Policy Based Routing into IPsec VPN broken since 2.8.0
-
Hello,
Since 2.8.0 (so also the 2.8.1beta) the PBR function is broken in PFsense.
I have this implemented as a simple firewall policy with a alternative gateway.
Only other item I found is this topic on Reddit:
https://www.reddit.com/r/PFSENSE/comments/1l49wp5/fix_280_broke_ipsec_policy_based_routing/The adjustment talked about here (I{Psec Filter Mode); When enabled on the client side of the VPN, it fixed the problem but only for traffic initiated on the client side. Initiated flows from the datacenter side do not work.

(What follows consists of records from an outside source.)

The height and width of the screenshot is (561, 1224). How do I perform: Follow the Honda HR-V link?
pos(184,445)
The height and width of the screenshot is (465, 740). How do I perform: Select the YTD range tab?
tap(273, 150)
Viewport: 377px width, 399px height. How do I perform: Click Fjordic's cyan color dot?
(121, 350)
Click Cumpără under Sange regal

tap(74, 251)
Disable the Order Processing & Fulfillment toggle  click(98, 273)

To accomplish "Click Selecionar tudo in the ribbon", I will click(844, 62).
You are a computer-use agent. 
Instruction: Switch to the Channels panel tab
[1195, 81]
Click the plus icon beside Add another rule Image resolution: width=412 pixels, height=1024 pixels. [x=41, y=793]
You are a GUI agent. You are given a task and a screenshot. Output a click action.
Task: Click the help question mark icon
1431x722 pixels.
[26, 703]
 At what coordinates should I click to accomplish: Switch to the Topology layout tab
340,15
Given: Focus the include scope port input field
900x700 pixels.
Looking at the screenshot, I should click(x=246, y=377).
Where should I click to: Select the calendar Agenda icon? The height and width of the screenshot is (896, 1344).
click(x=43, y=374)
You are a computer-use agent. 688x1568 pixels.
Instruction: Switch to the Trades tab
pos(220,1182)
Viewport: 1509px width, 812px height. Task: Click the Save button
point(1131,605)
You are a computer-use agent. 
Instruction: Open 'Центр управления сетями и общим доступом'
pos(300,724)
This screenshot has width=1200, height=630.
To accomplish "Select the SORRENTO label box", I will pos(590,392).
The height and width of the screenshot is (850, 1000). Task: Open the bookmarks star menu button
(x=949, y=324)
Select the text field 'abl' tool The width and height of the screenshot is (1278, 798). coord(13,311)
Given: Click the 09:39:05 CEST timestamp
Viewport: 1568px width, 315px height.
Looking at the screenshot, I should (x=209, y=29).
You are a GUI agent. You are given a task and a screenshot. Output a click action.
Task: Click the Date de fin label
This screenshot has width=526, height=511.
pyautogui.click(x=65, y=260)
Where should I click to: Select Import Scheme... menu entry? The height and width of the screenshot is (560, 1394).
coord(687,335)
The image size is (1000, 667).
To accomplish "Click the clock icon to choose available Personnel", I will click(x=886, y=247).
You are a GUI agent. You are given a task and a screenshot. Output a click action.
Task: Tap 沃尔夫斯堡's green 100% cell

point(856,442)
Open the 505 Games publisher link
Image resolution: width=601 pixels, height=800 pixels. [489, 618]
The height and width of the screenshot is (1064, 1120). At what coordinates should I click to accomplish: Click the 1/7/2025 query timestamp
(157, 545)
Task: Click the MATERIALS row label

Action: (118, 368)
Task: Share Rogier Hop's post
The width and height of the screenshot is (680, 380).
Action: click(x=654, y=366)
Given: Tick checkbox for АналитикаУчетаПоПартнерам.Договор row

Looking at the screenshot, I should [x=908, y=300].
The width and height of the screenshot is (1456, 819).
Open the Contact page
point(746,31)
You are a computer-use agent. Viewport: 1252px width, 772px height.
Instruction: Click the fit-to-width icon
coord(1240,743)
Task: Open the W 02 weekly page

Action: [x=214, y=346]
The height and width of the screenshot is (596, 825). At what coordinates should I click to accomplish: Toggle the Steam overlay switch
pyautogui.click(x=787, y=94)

When I set this at the datacenter side, alot of things like other tunnels break.
Mind that the remote datacenter site is still running 2.7.2 but this is a big PFsense production platform which I cannot easily play with. (update to 2.8 to test)Rolled back to 2.7.2 and it works fine.
Does anyone have a clue why this problem seems to be ignored? -
Still running into this. No solution yet? :(
-
Tried 2.8.1 today. Still broken.
Changing back to Floating states in Advanced settings, or per Rule, does not fix the issue. -
Just managed to fix the issue. It was not related to the floating states thingy. They are all at default.
Under VPN -> IPsec -> Advanced settings, change "IPsec Filter Mode" to "On Assigned Interfaces"
This gives you a Firewall rules tab per (ipsec) interface, instead of the general "IPsec" firewall rules tab.
Now create rules on those tabs to allow traffic.